The conversion keeps the fine-tuned weights unchanged and only rewrites the
repository layout to match Qwen/Qwen3-ASR-0.6B-hf:
- config / processor / tokenizer files come from the official
-hf template.
- safetensors keys are rewritten as:
thinker.audio_tower.* -> model.audio_tower.*
thinker.audio_tower.proj1.* -> model.multi_modal_projector.linear_1.*
thinker.audio_tower.proj2.* -> model.multi_modal_projector.linear_2.*
thinker.model.* -> model.language_model.*
- tensor count after conversion:
611.
- converted tensor bytes:
1564852224.
Requirements
Requires the stable transformers >= 5.13.0 release for native Qwen3-ASR support:
pip install "transformers>=5.13.0"
With uv:
uv pip install "transformers>=5.13.0"
Usage
from transformers import AutoModelForMultimodalLM, AutoProcessor
model_id = "jaykwok/Qwen3-ASR-0.6B-JA-Anime-Galgame-hf"

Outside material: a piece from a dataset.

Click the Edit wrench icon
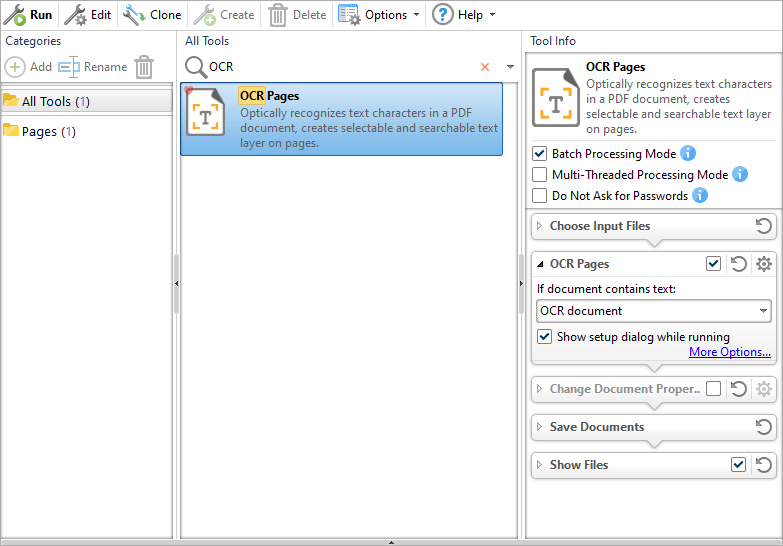 point(76,15)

processor = AutoProcessor.from_pretrained(model_id)
model = AutoModelForMultimodalLM.from_pretrained(
model_id,
torch_dtype="auto",
device_map="auto",
)
inputs = processor.apply_transcription_request(
audio="path/to/audio.wav",
language="Japanese",
).to(model.device, model.dtype)
output_ids = model.generate(**inputs, max_new_tokens=256)
generated_ids = output_ids[:, inputs["input_ids"].shape[1]:]
text = processor.decode(generated_ids, return_format="transcription_only")[0]
print(text)
Conversion
This repository was produced with:
uv run python -m tools.asr.convert_qwen3_asr_to_hf `
--source-model-dir models/jaykwok-Qwen3-ASR-0.6B-JA-Anime-Galgame `
--output-dir agents/temp/20260630_131549_qwen3_asr_0p6b_hf_conversion `
--template-repo Qwen/Qwen3-ASR-0.6B-hf `
--max-shard-size 768MB
Notes
This model is specialized for Japanese anime / galgame style speech. It should
be evaluated on your own data before production use.